Known financial interests in an audit client held by other individuals

 

290.115 Members of the audit team shall determine whether a self- interest threat is created by any known financial interests in the audit client held by other individuals including:
Partners and professional employees of the firm, other than those referred to above, or their immediate family members; and
Individuals with a close personal relationship with a member of the audit team.

 

Whether these interests create a self-interest threat will depend on factors such as:

The firm's organisational, operating and reporting structure; and
The nature of the relationship between the individual and the member of the audit team.

 

The significance of any threat shall be evaluated and safeguards applied when necessary to eliminate the threat or reduce it to an acceptable level.
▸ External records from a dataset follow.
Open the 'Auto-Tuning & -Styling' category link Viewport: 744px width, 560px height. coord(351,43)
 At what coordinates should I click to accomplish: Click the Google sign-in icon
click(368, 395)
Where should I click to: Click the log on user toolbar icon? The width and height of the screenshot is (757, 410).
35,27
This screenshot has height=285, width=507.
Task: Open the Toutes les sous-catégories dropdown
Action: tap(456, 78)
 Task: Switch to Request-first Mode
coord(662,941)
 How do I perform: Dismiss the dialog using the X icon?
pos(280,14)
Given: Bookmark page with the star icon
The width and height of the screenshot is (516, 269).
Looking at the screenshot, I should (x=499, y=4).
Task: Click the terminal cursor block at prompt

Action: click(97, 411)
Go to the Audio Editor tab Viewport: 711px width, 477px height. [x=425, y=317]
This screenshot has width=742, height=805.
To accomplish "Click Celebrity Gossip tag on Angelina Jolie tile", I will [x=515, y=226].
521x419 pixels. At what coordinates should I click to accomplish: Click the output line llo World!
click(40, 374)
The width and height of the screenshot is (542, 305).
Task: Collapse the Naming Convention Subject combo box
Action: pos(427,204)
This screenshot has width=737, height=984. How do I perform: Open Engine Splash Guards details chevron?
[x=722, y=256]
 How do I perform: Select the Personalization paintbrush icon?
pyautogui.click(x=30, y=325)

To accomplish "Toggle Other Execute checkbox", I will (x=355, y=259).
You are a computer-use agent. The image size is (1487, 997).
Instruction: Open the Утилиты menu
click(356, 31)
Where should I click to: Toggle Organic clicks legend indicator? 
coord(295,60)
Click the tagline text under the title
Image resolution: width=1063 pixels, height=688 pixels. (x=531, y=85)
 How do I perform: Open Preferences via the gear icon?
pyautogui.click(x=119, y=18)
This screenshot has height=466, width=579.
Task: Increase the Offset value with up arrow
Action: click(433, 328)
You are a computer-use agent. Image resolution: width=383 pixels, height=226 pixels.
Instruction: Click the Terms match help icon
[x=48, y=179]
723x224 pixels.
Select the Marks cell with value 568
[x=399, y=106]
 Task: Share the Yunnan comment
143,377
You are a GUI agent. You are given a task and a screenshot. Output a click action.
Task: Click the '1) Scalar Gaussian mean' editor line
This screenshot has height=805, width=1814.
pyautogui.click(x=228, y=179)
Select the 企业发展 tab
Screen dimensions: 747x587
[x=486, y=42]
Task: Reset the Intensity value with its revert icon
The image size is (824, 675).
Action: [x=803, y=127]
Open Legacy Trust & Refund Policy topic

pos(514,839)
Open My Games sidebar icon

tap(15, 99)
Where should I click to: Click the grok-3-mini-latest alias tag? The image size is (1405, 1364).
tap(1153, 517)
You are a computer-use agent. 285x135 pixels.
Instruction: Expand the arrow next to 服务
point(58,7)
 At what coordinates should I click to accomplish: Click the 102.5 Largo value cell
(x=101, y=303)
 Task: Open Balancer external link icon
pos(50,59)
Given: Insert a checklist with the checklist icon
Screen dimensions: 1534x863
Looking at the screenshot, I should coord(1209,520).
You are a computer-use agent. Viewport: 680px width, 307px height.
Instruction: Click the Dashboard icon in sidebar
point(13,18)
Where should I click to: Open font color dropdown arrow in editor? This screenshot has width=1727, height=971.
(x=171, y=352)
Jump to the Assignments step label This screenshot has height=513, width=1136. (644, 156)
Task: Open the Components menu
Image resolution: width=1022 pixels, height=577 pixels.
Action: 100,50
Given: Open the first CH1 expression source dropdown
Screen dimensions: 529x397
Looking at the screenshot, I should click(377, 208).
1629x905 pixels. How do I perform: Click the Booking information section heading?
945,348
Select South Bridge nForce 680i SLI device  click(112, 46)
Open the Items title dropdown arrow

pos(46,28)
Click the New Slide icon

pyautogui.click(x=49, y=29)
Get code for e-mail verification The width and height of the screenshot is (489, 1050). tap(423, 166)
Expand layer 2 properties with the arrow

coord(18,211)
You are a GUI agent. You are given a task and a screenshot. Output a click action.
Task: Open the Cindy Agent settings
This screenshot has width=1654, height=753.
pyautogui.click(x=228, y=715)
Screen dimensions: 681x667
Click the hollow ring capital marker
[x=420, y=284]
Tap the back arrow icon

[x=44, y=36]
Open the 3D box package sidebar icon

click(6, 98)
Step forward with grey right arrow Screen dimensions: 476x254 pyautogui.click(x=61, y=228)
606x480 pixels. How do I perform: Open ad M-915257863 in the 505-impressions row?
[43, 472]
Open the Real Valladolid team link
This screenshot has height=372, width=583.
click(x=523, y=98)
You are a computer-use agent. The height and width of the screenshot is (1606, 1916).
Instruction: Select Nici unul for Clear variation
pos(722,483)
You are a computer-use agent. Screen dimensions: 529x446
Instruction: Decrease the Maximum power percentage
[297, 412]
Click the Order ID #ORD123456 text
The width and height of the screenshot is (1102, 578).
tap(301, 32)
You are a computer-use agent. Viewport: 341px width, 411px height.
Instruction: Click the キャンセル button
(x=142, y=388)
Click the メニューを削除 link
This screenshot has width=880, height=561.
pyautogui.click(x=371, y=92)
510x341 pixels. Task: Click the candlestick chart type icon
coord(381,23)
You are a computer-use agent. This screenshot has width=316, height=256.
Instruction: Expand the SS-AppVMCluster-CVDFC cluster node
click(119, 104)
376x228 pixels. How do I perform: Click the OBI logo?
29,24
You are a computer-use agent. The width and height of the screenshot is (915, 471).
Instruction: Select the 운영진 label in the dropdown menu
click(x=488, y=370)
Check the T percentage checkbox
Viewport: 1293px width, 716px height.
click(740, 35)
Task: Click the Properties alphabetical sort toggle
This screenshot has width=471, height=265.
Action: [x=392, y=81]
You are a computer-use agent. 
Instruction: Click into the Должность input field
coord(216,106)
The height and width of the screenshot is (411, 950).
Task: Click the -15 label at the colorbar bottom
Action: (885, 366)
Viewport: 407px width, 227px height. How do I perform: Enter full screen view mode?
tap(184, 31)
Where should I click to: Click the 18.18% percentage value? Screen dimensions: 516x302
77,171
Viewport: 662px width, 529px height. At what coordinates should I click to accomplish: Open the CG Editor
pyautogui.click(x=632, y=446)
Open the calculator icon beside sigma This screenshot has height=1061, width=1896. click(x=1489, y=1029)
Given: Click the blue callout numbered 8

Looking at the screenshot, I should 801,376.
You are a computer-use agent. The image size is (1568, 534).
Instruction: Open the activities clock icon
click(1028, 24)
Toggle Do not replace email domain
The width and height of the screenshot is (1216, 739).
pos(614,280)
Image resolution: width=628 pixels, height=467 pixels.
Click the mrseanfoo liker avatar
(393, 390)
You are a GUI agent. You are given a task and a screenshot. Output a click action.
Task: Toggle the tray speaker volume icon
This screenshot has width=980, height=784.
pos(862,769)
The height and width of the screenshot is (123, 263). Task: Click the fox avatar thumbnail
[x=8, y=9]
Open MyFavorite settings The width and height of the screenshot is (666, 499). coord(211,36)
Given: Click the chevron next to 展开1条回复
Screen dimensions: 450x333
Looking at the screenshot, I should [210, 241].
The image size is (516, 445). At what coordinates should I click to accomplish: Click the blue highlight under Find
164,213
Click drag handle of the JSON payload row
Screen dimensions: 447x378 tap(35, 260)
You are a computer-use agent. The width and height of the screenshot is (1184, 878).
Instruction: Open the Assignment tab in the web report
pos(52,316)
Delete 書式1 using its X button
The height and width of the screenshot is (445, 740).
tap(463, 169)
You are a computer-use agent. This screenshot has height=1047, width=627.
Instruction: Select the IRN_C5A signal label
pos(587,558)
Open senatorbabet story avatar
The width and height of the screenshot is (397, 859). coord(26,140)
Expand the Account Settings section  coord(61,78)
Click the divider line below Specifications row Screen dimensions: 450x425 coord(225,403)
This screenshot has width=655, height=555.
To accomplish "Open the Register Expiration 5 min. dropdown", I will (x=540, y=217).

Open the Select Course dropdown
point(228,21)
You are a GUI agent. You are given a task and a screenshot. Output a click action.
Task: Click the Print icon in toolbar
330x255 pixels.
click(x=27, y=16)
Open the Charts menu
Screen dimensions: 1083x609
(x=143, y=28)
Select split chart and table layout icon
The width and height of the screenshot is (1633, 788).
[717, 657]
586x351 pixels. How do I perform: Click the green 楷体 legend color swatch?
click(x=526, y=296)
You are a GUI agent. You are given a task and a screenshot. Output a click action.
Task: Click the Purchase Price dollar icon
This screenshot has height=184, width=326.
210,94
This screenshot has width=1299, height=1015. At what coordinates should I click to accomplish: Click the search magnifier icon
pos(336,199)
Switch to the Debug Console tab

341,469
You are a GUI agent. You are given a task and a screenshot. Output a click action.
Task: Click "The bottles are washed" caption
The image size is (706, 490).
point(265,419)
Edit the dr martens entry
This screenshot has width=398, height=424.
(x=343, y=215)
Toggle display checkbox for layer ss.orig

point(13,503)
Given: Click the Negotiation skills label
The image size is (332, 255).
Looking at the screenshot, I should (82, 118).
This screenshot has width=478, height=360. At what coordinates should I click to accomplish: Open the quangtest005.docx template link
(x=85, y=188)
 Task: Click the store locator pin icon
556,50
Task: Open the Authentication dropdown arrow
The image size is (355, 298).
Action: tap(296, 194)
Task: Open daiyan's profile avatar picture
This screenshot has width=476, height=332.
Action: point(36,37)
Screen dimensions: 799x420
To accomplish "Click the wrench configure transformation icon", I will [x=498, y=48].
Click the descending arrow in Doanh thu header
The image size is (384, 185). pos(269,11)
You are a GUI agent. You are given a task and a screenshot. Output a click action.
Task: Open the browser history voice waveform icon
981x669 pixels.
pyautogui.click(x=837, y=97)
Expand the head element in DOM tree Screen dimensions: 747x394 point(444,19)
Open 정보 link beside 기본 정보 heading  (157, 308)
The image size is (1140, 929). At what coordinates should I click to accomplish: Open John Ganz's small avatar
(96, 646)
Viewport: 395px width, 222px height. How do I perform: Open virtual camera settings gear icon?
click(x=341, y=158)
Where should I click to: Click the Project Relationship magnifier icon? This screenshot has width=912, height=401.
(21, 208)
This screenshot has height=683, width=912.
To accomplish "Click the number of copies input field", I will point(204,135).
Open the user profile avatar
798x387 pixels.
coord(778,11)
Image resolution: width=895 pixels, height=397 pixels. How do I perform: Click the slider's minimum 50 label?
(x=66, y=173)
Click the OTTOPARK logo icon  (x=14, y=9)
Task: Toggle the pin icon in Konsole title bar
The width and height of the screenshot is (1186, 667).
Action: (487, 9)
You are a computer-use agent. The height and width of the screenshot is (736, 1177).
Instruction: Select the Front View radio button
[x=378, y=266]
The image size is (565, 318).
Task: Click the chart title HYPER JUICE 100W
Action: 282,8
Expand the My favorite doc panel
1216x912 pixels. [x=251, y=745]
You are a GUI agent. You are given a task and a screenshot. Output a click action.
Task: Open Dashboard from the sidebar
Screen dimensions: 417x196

Examples of such safeguards include:

Removing the member of the audit team with the personal relationship from the audit team;
Excluding the member of the audit team from any significant decision-making concerning the audit engagement; or
Having a registered auditor review the work of the member of the audit team.

 

Financial interest received by way of an inheritance, gift or as a result of a merger

 

290.116 If a firm or a partner or employee of the firm, or a member of that individual's immediate family, receives a direct financial interest or a material indirect financial interest in an audit client, for example, by way of an inheritance, gift or as a result of a merger and such interest would not be permitted to be held under this section, then:
(a) If the interest is received by the firm, the financial interest shall be disposed of immediately, or a sufficient amount of an indirect financial interest shall be disposed of so that the remaining interest is no longer material;
(b) If the interest is received by a member of the audit team, or a member of that individual's immediate family, the individual who received the financial interest shall immediately dispose of the financial interest, or dispose of a sufficient amount of an indirect financial interest so that the remaining interest is no longer material, or the individual shall be removed from the audit team; or
(c) If the interest is received by an individual who is not a member of the audit team, or by an immediate family member of the individual, the financial interest shall be disposed of as soon as possible, or a sufficient amount of an indirect financial interest shall be disposed of so that the remaining interest is no longer material. Pending the disposal of the financial interest, a determination shall be made as to whether any safeguards are necessary.

 

Inadvertent violations

 

290.117 When an inadvertent violation of this section as it relates to a financial interest in an audit client occurs, it is deemed not to compromise independence if:
(a) The firm has established policies and procedures that require prompt notification to the firm of any breaches resulting from the purchase, inheritance or other acquisition of a financial interest in the audit client;
(b) The actions in paragraph 290.116 (a)-(c) are taken as applicable; and
(c) The firm applies other safeguards when necessary to reduce any remaining threat to an acceptable level. Examples of such safeguards include:
Having a registered auditor review the work of the member of the audit team; or
Excluding the individual from any significant decision-making concerning the audit engagement.

 

The firm shall determine whether to discuss the matter with those charged with governance.